## Start Source passage
2. Matching value preservation, resource optimization, and systems effectiveness technology emerges as a privileged medium for passing on to the future past identities. An imbalance between the growing demand for innovation and compatible solutions marks the repurposing scenarios. The research tries to carry forward issues related with technological affordability, focusing on the compatibility of solutions aimed at raising previous performances. Life cycle lengthening is related to the ability to reinvent new performances for spaces and devices, with the redesign of technologies, able to fit within a built system, with high prior degrees of stiffness, imagining working procedures, operators, and scheduled times. Integrating technologies in addition to the existing ones is a way to manage the aging processes, transferring, planning and testing their suitability. The assumption of the system concept applied to buildings and the recognition of the specific technical and constructive characters for the functional–spatial system strictly informs those studies that take into account issues related with buildings’ technology and innovation. The systemic approach gives research the opportunity to address the issues of materials and techniques renewal for single units, adopting appropriate life cycle controls. Working on the connections between technology and convenience, several scholars have focused on the affordability of repurposing and regeneration. Under this perspective, several studies outline the hypothesis of financial and fiscal incentives, in order to stress the building asset to contain costs and reduce the interventions’ duration, increasing the property value. Joint contributions made by the theoretical debate and research have the merit of widening the boundaries outlined in the international documents to test compatible approaches for built environments, resulting, over time, from the encounter between resources and technological thought. Moreover, compared to the emergence of new needs on the one hand and new skills of the professionals involved on the other, the research provides the following framework of supportive key issues, still not implemented or underdeveloped within the theoretical debate: Financing and tax relief, in Japan [12] and Hong Kong [24,30,52].
## End Source passage
:: Goal ::
Extend the passage on building repurposing, picking up right after its final sentence. The lines that come next are separate material, unrelated to the passage on building repurposing.
## Start Material
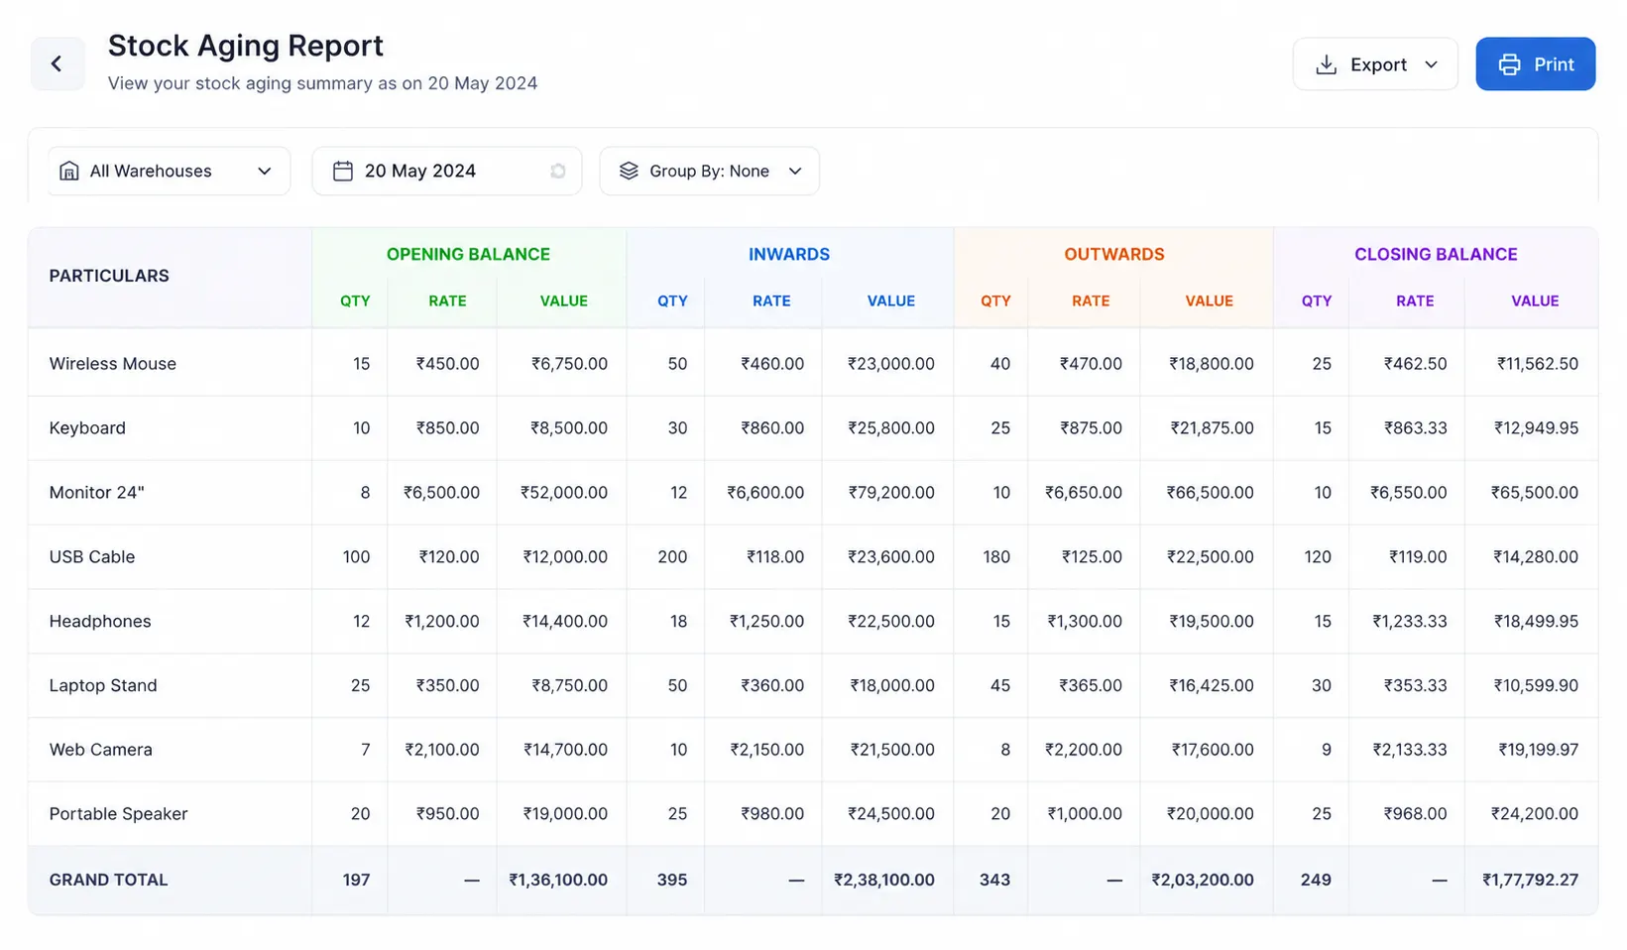This screenshot has width=1627, height=950.
Task: Click the Particulars column header
Action: [109, 276]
## End Material
:: Answer to this task ::
3. The comparison between what emerges from the international debate and the study of the research experiences highlights an increasing commitment towards productivity. The space–function relation is one of the main discriminating factors within research, both with regard to the buildings’ first life cycle and to the new one envisaged by the project. New models of public and private space use connote strategies for future design, through temporary, transitory, and dynamic approaches, often supported by cost analyses. Returning a plurality of functions to indoor and outdoor places around private buildings, the research answers to the circular economy imperatives. According to the last decade’s advancements, utility value is assumed as a prerequisite for sustainability: It can guarantee future uses. The comparison between international documents and research experiences shows the need to take into account issues related with regulations and technical codes, in the perspective of achieving through repurposing, environmental, and social benefits [54,67].
Overall, the frameworks coming from the content analysis highlight the need for an enlargement of investigation perspectives, conceiving built environments as permanent reminders where through design, new legacies for the future are created. Widening the action field from buildings’ adaptation to settlements regeneration, design, and research for repurposing pave the way to a cultural, social, economic, and physical sustainability, contrasting and reducing vulnerabilities.

Author Contributions

Each author has made substantial contributions to the conception and design of the work; or the acquisition, analysis, or interpretation of the data; or have drafted the work or substantively revised it; and has approved the submitted version (and version substantially edited by the journal staff that involves the author’s contribution to the study). Each author agrees to be personally accountable for the author’s own contributions and for ensuring that questions related to the accuracy or integrity of any part of the work, even ones in which the author was not personally involved, are appropriately investigated, resolved, and documented in the literature. Conceptualization, D.D. and S.V.; Data curation, D.D.; Investigation, S.V.; Methodology, D.D. and S.V.; Resources, D.D. and S.V.; Validation, S.V.; Writing—original draft, D.D. and S.V.; Writing—review and editing D.D. and S.V.

Funding

This research received no external funding.

Conflicts of Interest

The authors declare no conflict of interest.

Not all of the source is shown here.